Joseph Knapp
1810-1867 Vienna
A Tiger Lily and Narcissus

Signed Knapp Jos in pencil lower left and numbered beneath each plant 1 and 2 and inscribed in pencil with the title 1 Narcissus tazetta/ 2 Figridia pavonia/ and Ferraria pavonia on the verso in pencil, watercolour and gum arabic, watermark Limpid

342 x 234 mm. (13 x 9 in.)


Joseph Knapp studied at the Academy in Vienna and was a pupil of his father Johann Knapp (Vienna 1778-1833). Johann Knapp worked as a flower painter and watercolorist and Joseph worked for his father. The elder had also studied at the Academy of Fine Arts in Vienna. After working for 3 years in a carpet factory, he became a student of the flower painter Johann Baptist Drechsler. There was recent exhibition that took place in 2006 and was titled Natur im Aquarell. Meisterwerke der Wiener Hofmaler Johann und Josef Knapp and a catalogue by Helga de Cuveland. Johans most famous painting is Homage to Jacquin, in the collection of The Belvedere, Vienna, and was in honor of the famous botanist Nikolaus Joseph von Jacquin (1727-1817), celebrating his fourth anniversary of death. Jacquin was professor of botany and chemistry at the University of Vienna and was at the Botanical Garden as the director.

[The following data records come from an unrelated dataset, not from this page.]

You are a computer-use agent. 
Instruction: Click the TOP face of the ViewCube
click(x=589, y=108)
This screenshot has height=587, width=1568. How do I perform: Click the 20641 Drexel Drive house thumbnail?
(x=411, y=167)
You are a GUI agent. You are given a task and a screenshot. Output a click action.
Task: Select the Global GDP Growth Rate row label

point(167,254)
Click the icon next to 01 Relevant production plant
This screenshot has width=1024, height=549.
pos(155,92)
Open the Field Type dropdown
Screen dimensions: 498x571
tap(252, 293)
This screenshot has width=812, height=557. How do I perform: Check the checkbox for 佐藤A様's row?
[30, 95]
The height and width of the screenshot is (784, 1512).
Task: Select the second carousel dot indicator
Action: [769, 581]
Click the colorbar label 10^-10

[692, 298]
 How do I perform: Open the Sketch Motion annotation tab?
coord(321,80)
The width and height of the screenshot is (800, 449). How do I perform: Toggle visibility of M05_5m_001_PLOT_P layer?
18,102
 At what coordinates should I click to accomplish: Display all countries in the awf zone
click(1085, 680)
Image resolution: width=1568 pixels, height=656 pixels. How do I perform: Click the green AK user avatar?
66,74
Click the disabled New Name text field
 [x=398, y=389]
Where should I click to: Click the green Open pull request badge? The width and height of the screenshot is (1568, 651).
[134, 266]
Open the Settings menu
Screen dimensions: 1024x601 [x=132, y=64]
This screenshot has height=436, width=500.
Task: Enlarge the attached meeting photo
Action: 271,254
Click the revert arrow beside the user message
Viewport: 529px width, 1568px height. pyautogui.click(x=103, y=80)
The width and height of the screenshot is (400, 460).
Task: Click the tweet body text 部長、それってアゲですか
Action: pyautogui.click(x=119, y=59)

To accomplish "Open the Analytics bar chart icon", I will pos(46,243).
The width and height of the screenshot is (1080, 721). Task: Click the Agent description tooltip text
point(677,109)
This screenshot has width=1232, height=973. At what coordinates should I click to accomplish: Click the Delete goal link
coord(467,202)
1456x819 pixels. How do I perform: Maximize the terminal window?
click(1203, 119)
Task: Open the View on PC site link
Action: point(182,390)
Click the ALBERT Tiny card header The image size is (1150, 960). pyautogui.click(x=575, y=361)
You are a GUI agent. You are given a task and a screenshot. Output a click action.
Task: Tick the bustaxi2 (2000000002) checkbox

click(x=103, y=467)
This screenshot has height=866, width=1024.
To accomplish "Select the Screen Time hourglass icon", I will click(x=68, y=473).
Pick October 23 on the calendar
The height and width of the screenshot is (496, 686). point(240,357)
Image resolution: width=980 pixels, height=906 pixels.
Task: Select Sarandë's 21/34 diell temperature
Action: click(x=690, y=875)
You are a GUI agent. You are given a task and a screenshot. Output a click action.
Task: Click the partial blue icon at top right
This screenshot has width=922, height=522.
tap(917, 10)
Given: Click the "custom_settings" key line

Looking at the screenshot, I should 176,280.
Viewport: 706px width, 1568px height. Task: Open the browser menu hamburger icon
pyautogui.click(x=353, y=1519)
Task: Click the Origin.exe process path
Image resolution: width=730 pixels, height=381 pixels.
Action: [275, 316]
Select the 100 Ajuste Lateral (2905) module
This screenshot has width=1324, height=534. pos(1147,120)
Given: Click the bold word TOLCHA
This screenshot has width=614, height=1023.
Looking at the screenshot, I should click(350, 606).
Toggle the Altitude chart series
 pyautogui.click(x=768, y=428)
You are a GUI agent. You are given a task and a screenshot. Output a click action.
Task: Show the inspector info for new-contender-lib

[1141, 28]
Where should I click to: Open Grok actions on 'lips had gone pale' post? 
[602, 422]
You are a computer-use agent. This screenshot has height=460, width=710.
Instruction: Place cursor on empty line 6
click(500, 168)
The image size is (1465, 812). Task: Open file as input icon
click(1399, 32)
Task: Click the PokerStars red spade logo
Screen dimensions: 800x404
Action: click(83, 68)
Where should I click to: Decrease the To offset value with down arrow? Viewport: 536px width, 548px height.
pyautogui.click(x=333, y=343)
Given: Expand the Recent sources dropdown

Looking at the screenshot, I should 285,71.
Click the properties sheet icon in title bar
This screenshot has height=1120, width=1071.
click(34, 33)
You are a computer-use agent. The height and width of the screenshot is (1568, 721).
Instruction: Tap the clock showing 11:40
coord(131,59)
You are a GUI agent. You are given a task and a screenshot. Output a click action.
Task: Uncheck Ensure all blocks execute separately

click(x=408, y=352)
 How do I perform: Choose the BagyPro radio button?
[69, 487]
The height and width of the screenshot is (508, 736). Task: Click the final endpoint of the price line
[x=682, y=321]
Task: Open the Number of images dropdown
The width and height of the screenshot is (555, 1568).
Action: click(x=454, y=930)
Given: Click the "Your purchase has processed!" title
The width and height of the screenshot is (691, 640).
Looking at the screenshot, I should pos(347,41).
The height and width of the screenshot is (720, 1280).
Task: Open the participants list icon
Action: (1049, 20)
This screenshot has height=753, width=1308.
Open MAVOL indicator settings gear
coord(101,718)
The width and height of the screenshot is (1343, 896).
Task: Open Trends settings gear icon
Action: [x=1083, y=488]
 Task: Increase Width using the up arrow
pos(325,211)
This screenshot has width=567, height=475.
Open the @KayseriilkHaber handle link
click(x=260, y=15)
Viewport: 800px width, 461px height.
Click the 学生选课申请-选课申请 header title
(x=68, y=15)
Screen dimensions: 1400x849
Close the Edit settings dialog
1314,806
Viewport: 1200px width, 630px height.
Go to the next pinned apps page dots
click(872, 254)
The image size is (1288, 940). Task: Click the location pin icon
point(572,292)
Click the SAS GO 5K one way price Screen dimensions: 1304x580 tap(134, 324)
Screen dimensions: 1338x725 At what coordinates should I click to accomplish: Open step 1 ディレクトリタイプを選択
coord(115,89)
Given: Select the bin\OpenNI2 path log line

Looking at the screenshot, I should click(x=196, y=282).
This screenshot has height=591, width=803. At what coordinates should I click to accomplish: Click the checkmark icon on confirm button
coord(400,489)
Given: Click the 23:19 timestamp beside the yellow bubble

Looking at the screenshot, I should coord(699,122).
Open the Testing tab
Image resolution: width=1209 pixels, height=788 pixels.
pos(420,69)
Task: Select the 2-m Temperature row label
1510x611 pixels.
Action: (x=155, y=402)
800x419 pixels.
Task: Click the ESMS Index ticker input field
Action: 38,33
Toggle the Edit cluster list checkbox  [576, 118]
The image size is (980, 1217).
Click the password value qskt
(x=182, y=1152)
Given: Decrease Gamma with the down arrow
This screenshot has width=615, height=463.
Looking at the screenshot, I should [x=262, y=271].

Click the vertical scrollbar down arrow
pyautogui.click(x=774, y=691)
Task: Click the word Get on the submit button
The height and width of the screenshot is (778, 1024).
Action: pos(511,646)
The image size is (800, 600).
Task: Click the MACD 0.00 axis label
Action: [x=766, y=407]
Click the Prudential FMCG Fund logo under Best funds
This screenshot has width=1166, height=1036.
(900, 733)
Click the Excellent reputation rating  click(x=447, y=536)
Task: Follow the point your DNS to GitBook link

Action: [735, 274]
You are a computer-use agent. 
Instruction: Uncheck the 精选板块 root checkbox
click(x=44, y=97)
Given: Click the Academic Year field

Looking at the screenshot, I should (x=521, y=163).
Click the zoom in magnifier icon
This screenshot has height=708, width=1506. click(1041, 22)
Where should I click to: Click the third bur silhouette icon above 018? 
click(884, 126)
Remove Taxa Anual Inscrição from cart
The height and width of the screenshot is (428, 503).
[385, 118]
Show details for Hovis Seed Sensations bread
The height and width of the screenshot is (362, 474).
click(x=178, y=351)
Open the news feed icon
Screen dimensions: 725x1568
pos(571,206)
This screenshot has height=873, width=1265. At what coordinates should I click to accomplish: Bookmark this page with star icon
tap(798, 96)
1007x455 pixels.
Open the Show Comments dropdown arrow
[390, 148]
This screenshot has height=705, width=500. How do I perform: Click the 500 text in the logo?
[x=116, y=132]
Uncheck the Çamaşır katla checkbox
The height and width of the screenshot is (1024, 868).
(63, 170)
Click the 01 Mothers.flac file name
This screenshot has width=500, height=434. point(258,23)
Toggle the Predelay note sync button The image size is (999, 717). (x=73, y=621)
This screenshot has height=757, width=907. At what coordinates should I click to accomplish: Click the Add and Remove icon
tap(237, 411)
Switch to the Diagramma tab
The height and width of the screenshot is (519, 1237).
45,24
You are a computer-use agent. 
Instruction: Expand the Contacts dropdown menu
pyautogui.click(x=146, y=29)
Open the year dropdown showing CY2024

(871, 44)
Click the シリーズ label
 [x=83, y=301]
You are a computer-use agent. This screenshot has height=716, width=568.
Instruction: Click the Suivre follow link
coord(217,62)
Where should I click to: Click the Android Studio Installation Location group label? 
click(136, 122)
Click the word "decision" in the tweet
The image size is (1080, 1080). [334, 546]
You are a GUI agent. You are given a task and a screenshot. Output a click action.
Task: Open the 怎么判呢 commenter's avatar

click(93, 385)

Narcissus is the botanic name for genus of mainly hardy, mostly spring flowering, bulbs in the Amaryllis family. Daffodil is a common English name sometimes used now for all varieties. The range of forms in cultivation has been heavily modified and extended, with new varieties available from specialists almost every year.

The Tiger Lily is a large orange flower that is covered with dark spots on its petals. The tiger lily can grow up to 3 inches across and has a strong, sweet scent. It is also called the ditch lily, as it can be seen growing, wild, and in ditches. The first written descriptions were by a famous Swedish botanist, Carl Von Linne, in 1753. However, in Chinese literature it was mentioned in writings of the 10th century, where it was planted in rows for food. William Kerr introduced the flower, from Canton, to Britain in 1804. By the mid-20th century, this plant had lost its usage, for the most part, as a food and became a favorite garden flower.